I also would have asked how Ben-Veniste appears to have secretly assured Watergate grand jurors, as well as House Judiciary Committee staff, that President Nixon had personally authorized the blackmail payment to Howard Hunt, when he failed to prove that allegation in the later cover-up trial.
Finally, I would have asked just how he could have claimed, when the cover-up verdicts were announced, that “justice was done” when he knew of the whole series of secret meetings prosecutors had held with Judge Sirica, of prosecutors’ failure to share exculpatory information that would have seriously undercut the veracity of their two lead witnesses, and their highly improper indictment of Charles Colson (a prominent Republican) on the flimsiest of evidence, especially when coupled with their decision not to indict Hunt’s lawyer, William Bittman, who was far more culpable.
I would have asked Carl Bernstein, who admitted in 2012 that he and Bob Woodward had lied about not having interviewed Watergate grand jurors and had misrepresented their stories in “All the President’s Men” as having been sourced from interviews with re-election committee secretaries. I would have asked how he could have claimed after the Watergate convictions that “the system worked, the American system worked,” when Watergate trial judges met in secret with prosecutors and other interested parties on at least a dozen occasions.

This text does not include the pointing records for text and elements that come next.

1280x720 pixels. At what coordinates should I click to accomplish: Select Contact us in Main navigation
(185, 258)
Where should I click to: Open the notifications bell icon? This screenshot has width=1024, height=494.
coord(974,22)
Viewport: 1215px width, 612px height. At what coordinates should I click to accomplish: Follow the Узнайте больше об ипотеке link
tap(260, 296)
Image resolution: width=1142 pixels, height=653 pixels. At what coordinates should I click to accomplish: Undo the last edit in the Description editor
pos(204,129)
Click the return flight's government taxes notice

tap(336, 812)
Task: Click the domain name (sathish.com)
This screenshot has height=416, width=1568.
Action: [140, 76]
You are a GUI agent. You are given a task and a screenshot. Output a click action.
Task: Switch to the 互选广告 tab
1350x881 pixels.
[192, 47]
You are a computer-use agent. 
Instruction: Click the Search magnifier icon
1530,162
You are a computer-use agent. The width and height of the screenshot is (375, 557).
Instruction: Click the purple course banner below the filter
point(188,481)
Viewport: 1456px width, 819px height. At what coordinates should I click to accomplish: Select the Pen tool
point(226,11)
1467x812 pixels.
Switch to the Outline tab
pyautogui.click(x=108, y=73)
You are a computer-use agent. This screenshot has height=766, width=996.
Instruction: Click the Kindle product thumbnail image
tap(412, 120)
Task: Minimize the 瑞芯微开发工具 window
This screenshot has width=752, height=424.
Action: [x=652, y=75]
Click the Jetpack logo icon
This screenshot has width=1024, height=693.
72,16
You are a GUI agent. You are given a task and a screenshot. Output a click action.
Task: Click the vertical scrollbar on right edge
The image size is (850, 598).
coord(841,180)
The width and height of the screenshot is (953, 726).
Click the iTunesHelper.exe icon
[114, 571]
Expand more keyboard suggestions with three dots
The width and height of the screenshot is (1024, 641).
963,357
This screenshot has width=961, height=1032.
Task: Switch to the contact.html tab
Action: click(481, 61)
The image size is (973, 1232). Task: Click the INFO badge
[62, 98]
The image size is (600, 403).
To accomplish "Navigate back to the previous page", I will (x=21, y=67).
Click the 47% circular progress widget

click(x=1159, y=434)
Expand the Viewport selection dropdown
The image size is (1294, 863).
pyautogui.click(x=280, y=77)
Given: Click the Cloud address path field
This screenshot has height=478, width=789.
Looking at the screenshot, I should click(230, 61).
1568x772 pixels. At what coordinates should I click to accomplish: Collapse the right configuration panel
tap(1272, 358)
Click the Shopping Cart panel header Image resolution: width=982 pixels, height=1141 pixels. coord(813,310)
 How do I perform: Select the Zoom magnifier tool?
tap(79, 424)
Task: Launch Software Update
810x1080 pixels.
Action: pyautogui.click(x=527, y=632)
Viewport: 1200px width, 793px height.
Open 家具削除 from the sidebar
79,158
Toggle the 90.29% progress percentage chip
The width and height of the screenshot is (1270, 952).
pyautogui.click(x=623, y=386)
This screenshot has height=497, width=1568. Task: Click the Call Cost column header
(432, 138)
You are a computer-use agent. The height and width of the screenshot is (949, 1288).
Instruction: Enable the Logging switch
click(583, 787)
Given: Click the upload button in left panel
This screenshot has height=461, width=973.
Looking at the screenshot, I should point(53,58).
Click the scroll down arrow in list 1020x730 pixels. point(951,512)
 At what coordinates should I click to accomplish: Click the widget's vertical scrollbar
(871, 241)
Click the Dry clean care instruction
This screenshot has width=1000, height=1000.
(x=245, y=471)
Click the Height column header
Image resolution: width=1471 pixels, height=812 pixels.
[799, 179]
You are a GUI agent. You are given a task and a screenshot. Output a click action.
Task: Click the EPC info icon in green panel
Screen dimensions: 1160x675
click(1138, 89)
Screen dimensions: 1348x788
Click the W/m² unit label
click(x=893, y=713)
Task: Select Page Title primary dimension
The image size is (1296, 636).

A specially recruited, 100-person team of highly partisan officials, whose top 17 lawyers all had served in the Kennedy/Johnson Department of Justice, postponed any Watergate indictments while they launched investigations into every aspect of the Nixon presidency, sent IRS and FBI agents to interview some 150 GOP donors to the 1970 midterm elections, and investigated (and leaked the results from) each and every potential GOP candidate for the 1976 presidential election, including Jerry Ford, Nelson Rockefeller, Bob Dole, and even Ronald Reagan—none of whom had even the remotest connection with the Watergate scandal.
I would have asked Tim Naftali, the disgraced archivist who was the first director of the Nixon Library, just how it was that he produced a hugely one-sided Watergate exhibit, without even the merest mention of any of the above improprieties, when I had brought them to his personal attention in our many meetings over the prior year.
No, CNN had good reason not to include me on this panel: I would have brought up many, many issues and incidents that would challenge conventional wisdom about Watergate.